My sister found this in the archives of her tumblr. I remember writing it, and i think it was about the boy who left and came back. I hadn’t been able to rid myself of the emotional entanglement until about a year ago.
It was also about church and its frustrations. It was about me and my sisters and the constant fight to be part of a church ‘family’ that seemed to reject us and have no room for us.
I wanted to leave. and have a different life. Write a different story. Change the entire narrative.
This was birthed out of that.
This time last year i was having almost daily conversations with a guy I grew up with. i may have gotten into my feelings about him, but a year later I can look back and honestly say I’m free of those. He’s a nice guy, very sweet, we just don’t, meet at the most important points.
I realise though that for all those things, he may have been in his feelings for someone else. To be honest throughout our acquaintance, and my having schoolgirl crushes on him, I can’t say he has ever seen me. I don’t think he would ever choose me.
But in the last year, I have been realising that the right person will.
The right person will always see me.
He will always choose me.
Every moment, every day.
The right person will.
I work in a restaurant. Every sunday like clockwork the after church lunch crowd will descend on the restaurant for their weekly lunch fix and every week i serve them thinking, “community is nice.”
I miss it. I miss being part of a group of people, of a community. I haven’t had that in a long time. I realise it’s important to have a community of people, especially in a foreign country.
At the same time I’m also a little afraid.

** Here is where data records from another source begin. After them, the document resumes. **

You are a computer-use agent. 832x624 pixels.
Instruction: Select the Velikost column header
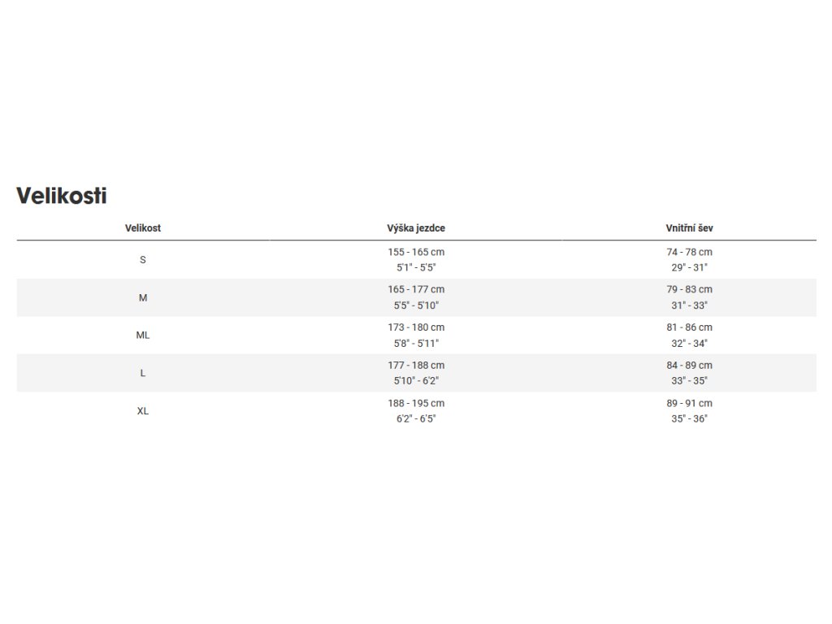[143, 228]
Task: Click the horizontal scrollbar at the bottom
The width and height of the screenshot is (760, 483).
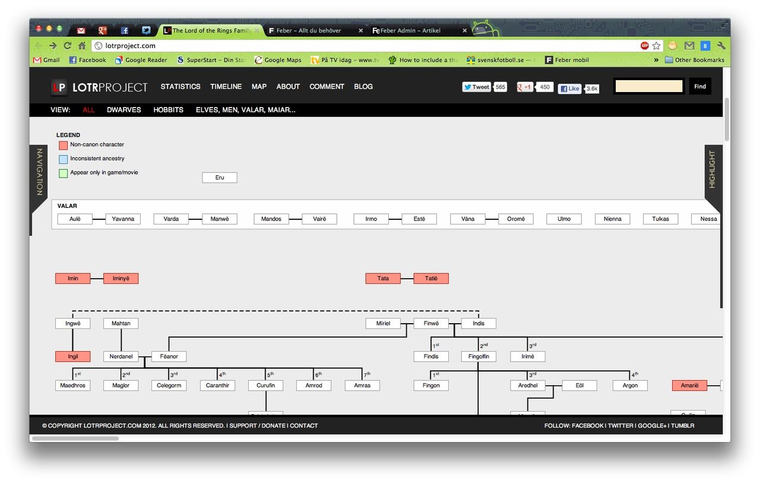Action: click(x=75, y=438)
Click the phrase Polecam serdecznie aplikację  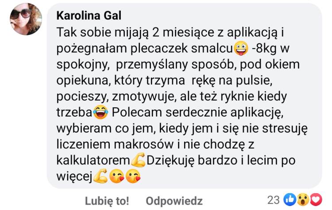pos(197,113)
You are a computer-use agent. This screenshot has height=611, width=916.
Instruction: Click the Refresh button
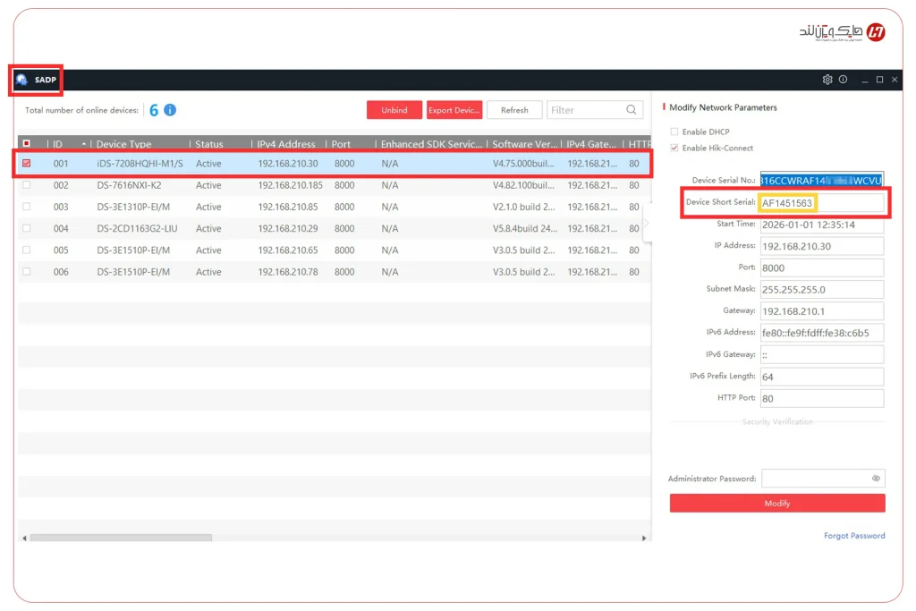(514, 110)
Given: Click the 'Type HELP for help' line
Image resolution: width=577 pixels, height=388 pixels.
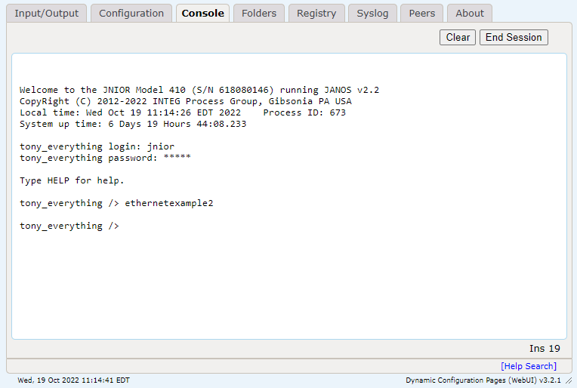Looking at the screenshot, I should pos(72,180).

I’ve grown up in church. Up until three years ago I was an avid pew filler. I had friends although I was not part of the cool crowd. I had always wanted to be part of the cool crowd. It never happened – mostly because I think I outgrew that need to be accepted by them. I say that but maybe it’s not completely true, because rejection by your peers hurts. We lived parallel lives- listened to the same music, lived in the same area, close in age- but somehow we really never clicked. It always felt like our conversations were hit or miss and we weren’t interested in the same things.
That was my community for eight years. An experience that felt like it was slowly chipping away at the wood of my identity and giftings, although to be fair there were times used for good there too.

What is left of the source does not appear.